• **Exercise prompt**: Reproduce every one of the following items verbatim, keeping each line unchanged and in its original order.

• **Entries supplied**:
** START **

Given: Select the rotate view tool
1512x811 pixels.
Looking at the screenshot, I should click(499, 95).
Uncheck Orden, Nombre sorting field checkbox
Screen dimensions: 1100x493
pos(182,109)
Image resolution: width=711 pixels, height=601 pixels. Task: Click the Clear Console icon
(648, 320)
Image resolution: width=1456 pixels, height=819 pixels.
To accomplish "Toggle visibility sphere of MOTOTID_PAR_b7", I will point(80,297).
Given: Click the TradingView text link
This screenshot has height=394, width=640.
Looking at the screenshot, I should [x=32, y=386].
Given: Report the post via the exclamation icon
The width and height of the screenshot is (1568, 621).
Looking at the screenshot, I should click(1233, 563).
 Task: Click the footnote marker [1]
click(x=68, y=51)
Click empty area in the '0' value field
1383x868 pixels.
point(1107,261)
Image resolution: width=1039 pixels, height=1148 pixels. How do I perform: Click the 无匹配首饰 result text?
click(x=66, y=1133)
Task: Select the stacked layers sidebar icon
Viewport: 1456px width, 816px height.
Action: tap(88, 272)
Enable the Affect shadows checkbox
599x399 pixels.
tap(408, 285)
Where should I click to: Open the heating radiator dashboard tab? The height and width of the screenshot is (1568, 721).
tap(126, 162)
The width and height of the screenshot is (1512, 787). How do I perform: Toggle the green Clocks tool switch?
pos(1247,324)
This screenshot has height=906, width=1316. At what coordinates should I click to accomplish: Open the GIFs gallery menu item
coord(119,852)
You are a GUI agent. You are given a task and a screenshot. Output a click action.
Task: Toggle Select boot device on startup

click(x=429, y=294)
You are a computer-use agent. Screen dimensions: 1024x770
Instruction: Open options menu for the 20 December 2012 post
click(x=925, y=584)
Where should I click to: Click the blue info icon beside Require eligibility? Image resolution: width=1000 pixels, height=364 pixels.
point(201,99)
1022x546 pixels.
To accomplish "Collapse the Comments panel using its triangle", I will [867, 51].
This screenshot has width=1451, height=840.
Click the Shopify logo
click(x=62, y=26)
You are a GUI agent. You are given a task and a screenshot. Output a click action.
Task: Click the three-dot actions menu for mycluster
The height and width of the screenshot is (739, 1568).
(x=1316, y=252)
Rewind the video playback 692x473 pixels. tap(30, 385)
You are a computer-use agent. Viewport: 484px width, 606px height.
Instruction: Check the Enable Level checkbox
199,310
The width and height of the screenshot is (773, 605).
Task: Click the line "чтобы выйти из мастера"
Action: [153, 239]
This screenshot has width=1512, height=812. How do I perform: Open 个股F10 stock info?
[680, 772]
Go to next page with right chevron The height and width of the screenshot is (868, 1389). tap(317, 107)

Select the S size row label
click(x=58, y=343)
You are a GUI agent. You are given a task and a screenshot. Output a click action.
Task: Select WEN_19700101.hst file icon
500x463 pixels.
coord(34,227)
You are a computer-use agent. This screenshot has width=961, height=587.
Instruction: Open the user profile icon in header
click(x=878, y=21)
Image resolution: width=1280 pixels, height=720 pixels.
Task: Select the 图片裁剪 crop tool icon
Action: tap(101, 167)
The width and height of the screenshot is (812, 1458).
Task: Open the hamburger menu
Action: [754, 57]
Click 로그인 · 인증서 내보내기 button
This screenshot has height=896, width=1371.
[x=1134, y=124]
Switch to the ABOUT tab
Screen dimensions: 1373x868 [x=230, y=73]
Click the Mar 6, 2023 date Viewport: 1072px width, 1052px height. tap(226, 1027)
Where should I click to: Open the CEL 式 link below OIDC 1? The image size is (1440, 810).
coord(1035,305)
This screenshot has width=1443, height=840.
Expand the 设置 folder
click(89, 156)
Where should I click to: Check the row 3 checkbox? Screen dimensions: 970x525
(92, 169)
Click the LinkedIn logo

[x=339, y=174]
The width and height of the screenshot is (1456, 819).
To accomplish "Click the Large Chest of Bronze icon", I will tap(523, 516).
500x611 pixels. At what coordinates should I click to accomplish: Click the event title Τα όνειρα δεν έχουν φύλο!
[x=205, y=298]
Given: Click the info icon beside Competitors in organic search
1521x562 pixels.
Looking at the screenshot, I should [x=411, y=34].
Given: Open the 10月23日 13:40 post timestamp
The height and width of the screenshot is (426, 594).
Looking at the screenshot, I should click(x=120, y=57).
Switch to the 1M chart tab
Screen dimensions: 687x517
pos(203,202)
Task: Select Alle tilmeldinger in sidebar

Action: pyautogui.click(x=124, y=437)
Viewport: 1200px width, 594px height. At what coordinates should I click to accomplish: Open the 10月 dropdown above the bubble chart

** END **

• **Output for this task**:
Given: Select the rotate view tool
1512x811 pixels.
Looking at the screenshot, I should click(499, 95).
Uncheck Orden, Nombre sorting field checkbox
Screen dimensions: 1100x493
pos(182,109)
Image resolution: width=711 pixels, height=601 pixels. Task: Click the Clear Console icon
(648, 320)
Image resolution: width=1456 pixels, height=819 pixels.
To accomplish "Toggle visibility sphere of MOTOTID_PAR_b7", I will point(80,297).
Given: Click the TradingView text link
This screenshot has height=394, width=640.
Looking at the screenshot, I should [x=32, y=386].
Given: Report the post via the exclamation icon
The width and height of the screenshot is (1568, 621).
Looking at the screenshot, I should click(1233, 563).
 Task: Click the footnote marker [1]
click(x=68, y=51)
Click empty area in the '0' value field
1383x868 pixels.
point(1107,261)
Image resolution: width=1039 pixels, height=1148 pixels. How do I perform: Click the 无匹配首饰 result text?
click(x=66, y=1133)
Task: Select the stacked layers sidebar icon
Viewport: 1456px width, 816px height.
Action: tap(88, 272)
Enable the Affect shadows checkbox
599x399 pixels.
tap(408, 285)
Where should I click to: Open the heating radiator dashboard tab? The height and width of the screenshot is (1568, 721).
tap(126, 162)
The width and height of the screenshot is (1512, 787). How do I perform: Toggle the green Clocks tool switch?
pos(1247,324)
This screenshot has height=906, width=1316. At what coordinates should I click to accomplish: Open the GIFs gallery menu item
coord(119,852)
You are a GUI agent. You are given a task and a screenshot. Output a click action.
Task: Toggle Select boot device on startup

click(x=429, y=294)
You are a computer-use agent. Screen dimensions: 1024x770
Instruction: Open options menu for the 20 December 2012 post
click(x=925, y=584)
Where should I click to: Click the blue info icon beside Require eligibility? Image resolution: width=1000 pixels, height=364 pixels.
point(201,99)
1022x546 pixels.
To accomplish "Collapse the Comments panel using its triangle", I will [867, 51].
This screenshot has width=1451, height=840.
Click the Shopify logo
click(x=62, y=26)
You are a GUI agent. You are given a task and a screenshot. Output a click action.
Task: Click the three-dot actions menu for mycluster
The height and width of the screenshot is (739, 1568).
(x=1316, y=252)
Rewind the video playback 692x473 pixels. tap(30, 385)
You are a computer-use agent. Viewport: 484px width, 606px height.
Instruction: Check the Enable Level checkbox
199,310
The width and height of the screenshot is (773, 605).
Task: Click the line "чтобы выйти из мастера"
Action: [153, 239]
This screenshot has width=1512, height=812. How do I perform: Open 个股F10 stock info?
[680, 772]
Go to next page with right chevron The height and width of the screenshot is (868, 1389). tap(317, 107)

Select the S size row label
click(x=58, y=343)
You are a GUI agent. You are given a task and a screenshot. Output a click action.
Task: Select WEN_19700101.hst file icon
500x463 pixels.
coord(34,227)
You are a computer-use agent. This screenshot has width=961, height=587.
Instruction: Open the user profile icon in header
click(x=878, y=21)
Image resolution: width=1280 pixels, height=720 pixels.
Task: Select the 图片裁剪 crop tool icon
Action: tap(101, 167)
The width and height of the screenshot is (812, 1458).
Task: Open the hamburger menu
Action: [754, 57]
Click 로그인 · 인증서 내보내기 button
This screenshot has height=896, width=1371.
[x=1134, y=124]
Switch to the ABOUT tab
Screen dimensions: 1373x868 [x=230, y=73]
Click the Mar 6, 2023 date Viewport: 1072px width, 1052px height. tap(226, 1027)
Where should I click to: Open the CEL 式 link below OIDC 1? The image size is (1440, 810).
coord(1035,305)
This screenshot has width=1443, height=840.
Expand the 设置 folder
click(89, 156)
Where should I click to: Check the row 3 checkbox? Screen dimensions: 970x525
(92, 169)
Click the LinkedIn logo

[x=339, y=174]
The width and height of the screenshot is (1456, 819).
To accomplish "Click the Large Chest of Bronze icon", I will tap(523, 516).
500x611 pixels. At what coordinates should I click to accomplish: Click the event title Τα όνειρα δεν έχουν φύλο!
[x=205, y=298]
Given: Click the info icon beside Competitors in organic search
1521x562 pixels.
Looking at the screenshot, I should [x=411, y=34].
Given: Open the 10月23日 13:40 post timestamp
The height and width of the screenshot is (426, 594).
Looking at the screenshot, I should click(x=120, y=57).
Switch to the 1M chart tab
Screen dimensions: 687x517
pos(203,202)
Task: Select Alle tilmeldinger in sidebar

Action: pyautogui.click(x=124, y=437)
Viewport: 1200px width, 594px height. At what coordinates should I click to accomplish: Open the 10月 dropdown above the bubble chart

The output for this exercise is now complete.